• OBIETTIVO A
Stabilisci se le affermazioni (i), (ii) e (iii) concordano con il resoconto stenografico della seduta. Per ciascuna rispondi sì o no e cita alla lettera le parole del resoconto che lo decidono. (i) La seduta ha inizio alle 13.40. (ii) La pubblicità dei lavori è garantita soltanto dalla resocontazione stenografica. (iii) Il presidente invita il professor Tartaglia a leggere per intero il documento trasmesso alle Commissioni.
• OBIETTIVO B
Completa l'intervento del professor Tartaglia nel resoconto stenografico della seduta sull'energia nucleare, ripartendo dopo l'ultima frase riportata.

• TESTO RIPORTATO
XIX Legislatura

Commissioni Riunite (VIII e X)

Resoconto stenografico



Seduta antimeridiana n. 2 di Martedì 19 marzo 2024

INDICE

Sulla pubblicità dei lavori:
Rotelli Mauro , Presidente ... 3 

INDAGINE CONOSCITIVA SUL RUOLO DELL'ENERGIA NUCLEARE NELLA TRANSIZIONE ENERGETICA E NEL PROCESSO DI DECARBONIZZAZIONE

Audizione di Angelo Tartaglia, già professore di fisica del Politecnico di Torino.
Rotelli Mauro , Presidente ... 3 
Tartaglia Angelo , già professore di fisica del Politecnico di Torino ... 3 
Rotelli Mauro , Presidente ... 5 
Pavanelli Emma (M5S)  ... 5 
Colombo Beatriz (FDI)  ... 6 
Evi Eleonora (AVS)  ... 6 
Rotelli Mauro , Presidente ... 6 
Tartaglia Angelo , già professore di fisica del Politecnico di Torino ... 6 
Rotelli Mauro , Presidente ... 7 

ALLEGATO: Documentazione depositata dal professor Angelo Tartaglia ... 8

Sigle dei gruppi parlamentari:
Fratelli d'Italia: FdI;
Partito Democratico - Italia Democratica e Progressista: PD-IDP;
Lega - Salvini Premier: Lega;
MoVimento 5 Stelle: M5S;
Forza Italia - Berlusconi Presidente - PPE: FI-PPE;
Azione - Popolari europeisti riformatori - Renew Europe: AZ-PER-RE;
Alleanza Verdi e Sinistra: AVS;
Noi Moderati (Noi con L'Italia, Coraggio Italia, UDC e Italia al Centro) - MAIE: NM(N-C-U-I)-M;
Italia Viva - il Centro - Renew Europe: IV-C-RE;
Misto: Misto;
Misto-Minoranze Linguistiche: Misto-Min.Ling.;
Misto-+Europa: Misto-+E.

Testo del resoconto stenografico

PRESIDENZA DEL PRESIDENTE
DELLA VIII COMMISSIONE MAURO ROTELLI

  La seduta comincia alle 13.40.

Sulla pubblicità dei lavori.

  PRESIDENTE. Avverto che la pubblicità dei lavori della seduta odierna sarà assicurata anche mediante la resocontazione stenografica e la trasmissione attraverso la web-tv della Camera dei deputati.

Audizione di Angelo Tartaglia, già professore di fisica del Politecnico di Torino.

  PRESIDENTE. L'ordine del giorno reca, ai sensi dell'articolo 144, comma 1, del Regolamento, l'audizione di Angelo Tartaglia, già professore di fisica del Politecnico di Torino, nell'ambito dell'indagine conoscitiva sul ruolo dell'energia nucleare nella transizione energetica e nel processo di decarbonizzazione.
  Ringrazio il professor Tartaglia per la partecipazione ai nostri lavori e gli cedo la parola, pregandolo di voler sintetizzare e non dare lettura del documento eventualmente trasmesso alle Commissioni, che sarà comunque allegato al resoconto stenografico della seduta odierna.

  ANGELO TARTAGLIA, già professore di fisica del Politecnico di Torino. Buongiorno. Entro direttamente nel merito e comincio con un'osservazione relativa ai tempi a disposizione per questa transizione energetica. Si tratta di evitare o di prevenire un collasso del sistema climatico e non semplicemente di contrastare una tendenza al peggioramento, in cui siamo già immersi.

• RIGHE FORNITE
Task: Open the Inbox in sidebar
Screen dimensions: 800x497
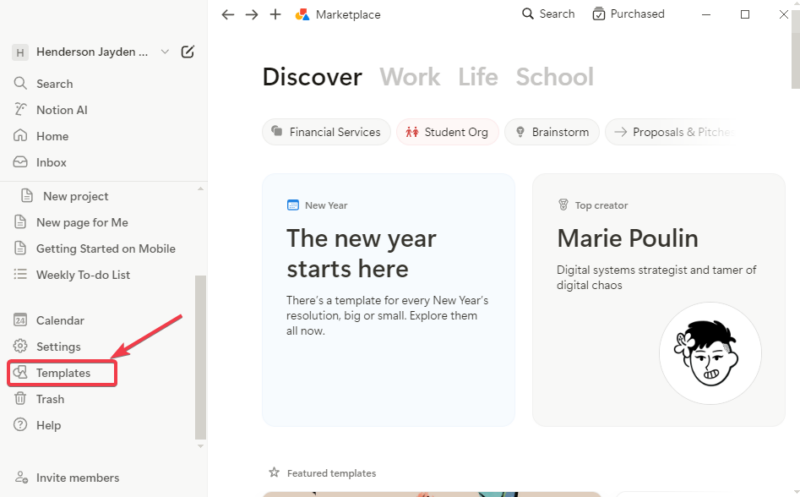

...

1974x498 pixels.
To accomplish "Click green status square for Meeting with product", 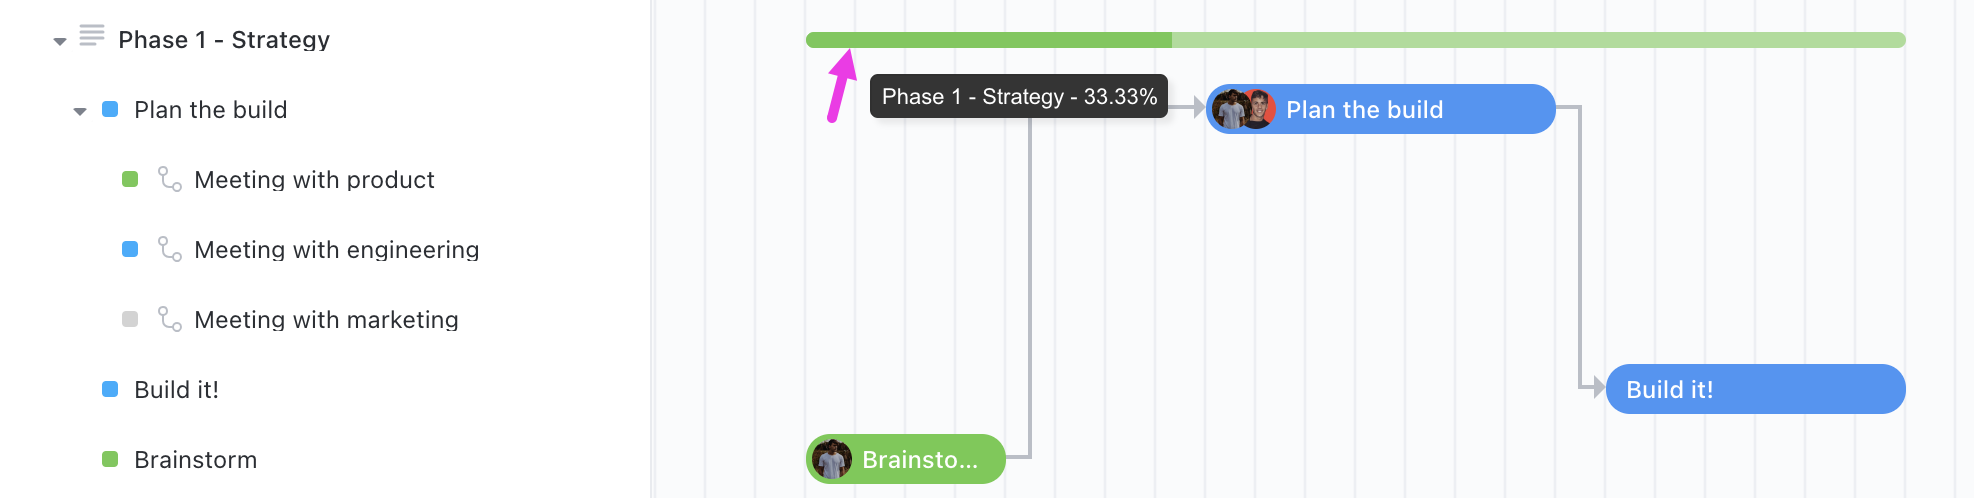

• RISPOSTA SCRITTA A
(i) Sì: «La seduta comincia alle 13.40.»
(ii) No: «sarà assicurata anche mediante la resocontazione stenografica e la trasmissione attraverso la web-tv della Camera dei deputati»
(iii) No: «pregandolo di voler sintetizzare e non dare lettura del documento eventualmente trasmesso alle Commissioni»

• RISPOSTA SCRITTA B
  Il tempo caratteristico, in base alla dinamica dei sistemi, per un collasso di questo genere è dell'ordine della decina d'anni, per cui i provvedimenti che si assumono devono essere efficaci in tempi di questo genere.
  Riguardo al nucleare, la prima osservazione è che la realizzazione di una centrale ex novo, sulla base di dati a posteriori, non a bilancio preventivo, per quanto riguarda le centrali di taglia maggiore, è dell'ordine della quindicina d'anni, le ultime che sono state realizzate, e il costo unitario per ogni centrale è intorno ai 12 miliardi di euro. In realtà, ogni centrale fa storia a sé, quindi valori più alti e valori più bassi, ma gli ordini di grandezza sono questi.
  Per riuscire a far diventare significativo il contributo del nucleare parlando del bilancio energetico dell'Italia, ci vorrebbero qualche decina di centrali, ciascuna delle quali con questa taglia, ciascuna delle quali con questi tempi di costruzione e con questi costi complessivi.
  Ultimamente si è però parlato molto di piccoli reattori. I piccoli reattori sono una terminologia che, in realtà, si rifà a centrali e reattori che erano tipici degli anni Sessanta e Settanta. Mentre per i reattori tipici attuali si va oltre il gigawatt di potenza, i piccoli reattori sono dell'ordine del centinaio di megawatt, quindi una decina di volte più piccoli.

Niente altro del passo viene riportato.